Monday, May 10, 2010

The struggle against despair

Time in the waiting room seemed to drag on interminably. Finally we were called into the doctor’s room where we were met by a young doctor who proceeded to explain the procedure that Natalia would undergo.


He told us that a biopsy would have to be done but he believed that the initial diagnosis of Ewing’s Sarcoma was the most likely one. I started to cry and he told me to hold myself together and stay calm. “It’s not finished.” he said. “Here we will fight. We are very good, though Natalia has little chance of survival. Her X-rays show that the cancer has metastasized throughout the lungs. There are 5 to 6 very large mets and many small ones that have almost almost coalesced into another large metastases.” I was stunned into silence by his indifference as he casually assessed her chances of survival at no better than one in a hundred. I was angry and detested him with all my heart. How could he be so cold?
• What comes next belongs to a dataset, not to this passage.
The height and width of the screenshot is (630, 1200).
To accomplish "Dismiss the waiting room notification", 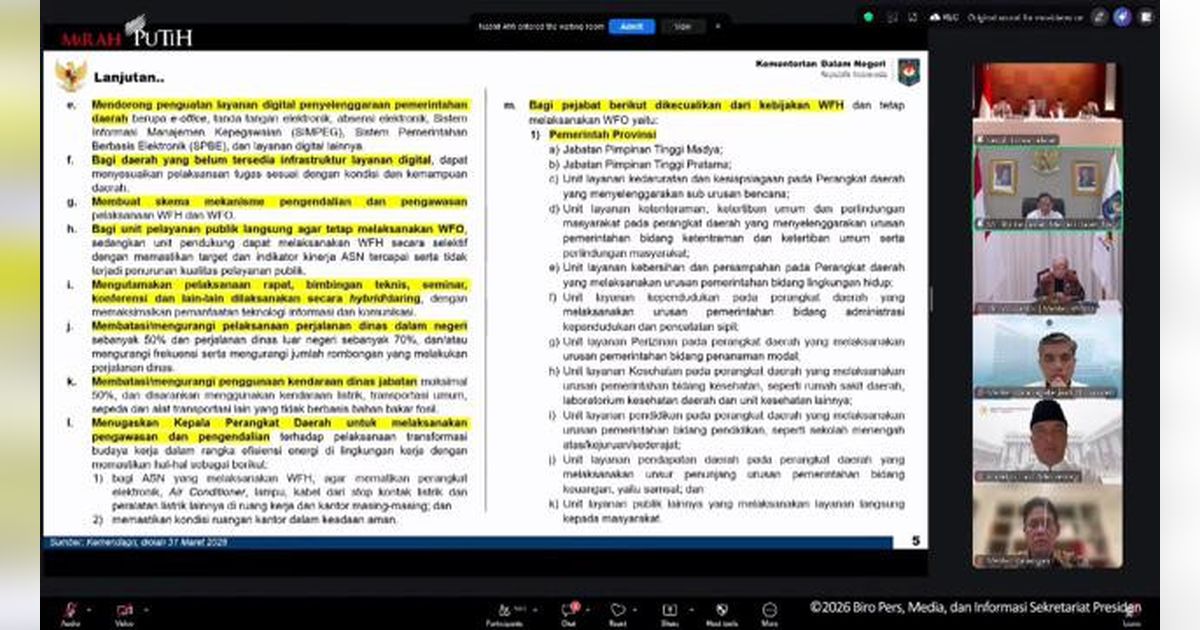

I would learn later that this young doctor would die of an illness less than two years later. Perhaps he knew of his own prognosis at the time and that was why he was seemingly so indifferent to our situation, a cold rationality to keep his own emotions under check. Or maybe he was just callous by nature. It’s not something I would ever learn and it would be nothing more than speculation to say more since I would not hear the true story of his passing nor would I try to pry into his affairs. Though I was hurt by his insensitivity to my daughter I was saddened when I heard he had died. My immediate reaction to him had been to his pessimism not to him. My anger toward him, I realize, had been a reaction against his rejection of the hope I struggled to keep alive in my own heart.
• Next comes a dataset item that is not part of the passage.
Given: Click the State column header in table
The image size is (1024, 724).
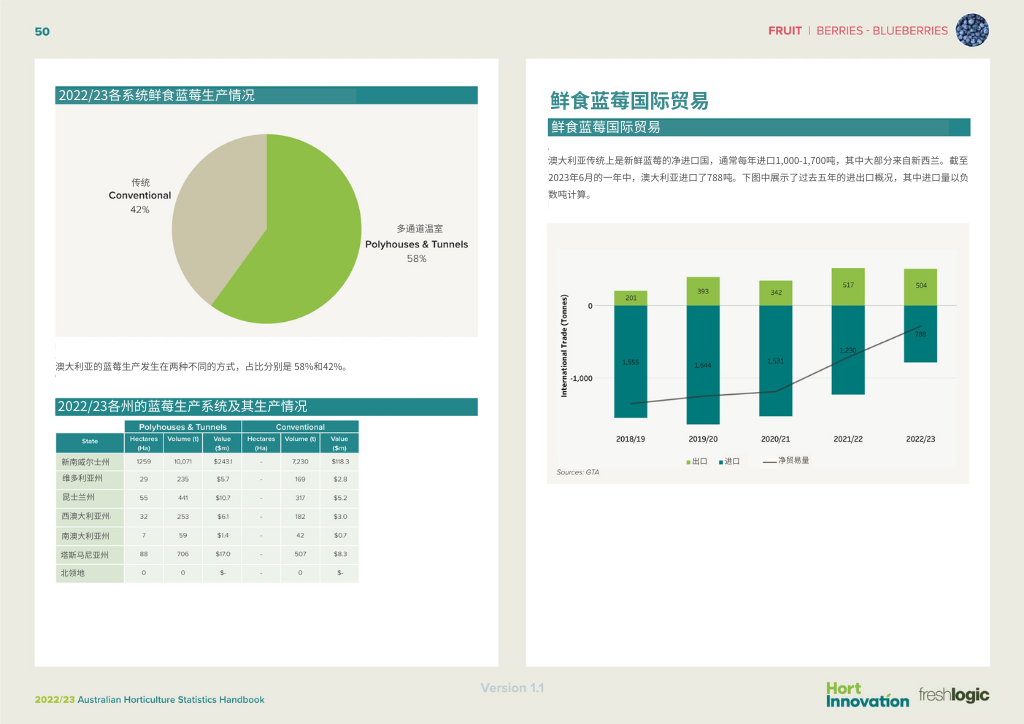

I had dealt with tragedy in my life but this was completely different. There is nothing more difficult to endure than the suffering of a child except that is when the child is your own.

I suddenly developed a phobia about talking to doctors. Had it not been for my partner Darek I would not have been able to manage. Darek would be first line of defense. He would talk to the doctors who treated Natalia and then convey the news to me. On one occasion when I was alone in the hospital and the chief of staff tried to talk to me I found myself running away with my hands over my ears. I did not want her to tell me that Natalia had no chance to survive again. The doctor would have to wait for Darek to return before we learned what she had to say.

Natalia was admitted into the oncology ward and Darek returned to our home. I would stay in Warsaw at the living quarters provided by a Foundation associated with hospital for relatives of sick children.

All of us were housed on the third floor of the building. I was thrown in with a group who quickly proceeded to drive me crazy. They chose to dwell and recount in lurid detail the history of tragedy at this hospital, of children who had died. The most vocal were those whose own children were not threatened, who were well on the road to recovery.

I was already struggling against the pessimism of the doctors and here I was thrown in with a group who seemed to want to throw me headlong into despair again.The worst was a woman whose daughter I would learn had recovered from a relatively minor ailment but continued to linger in the hospital for undetermined reasons. She seemed to revel in telling me terrible stories.


Like I had with the doctors I withdrew from the pessimism of these people and I learned to look people in the eye and listen to see if they would help me, aid me in my battle to keep hope alive. These people garnered my unadorned affection and I would help them in any way I could to keep their spirits high.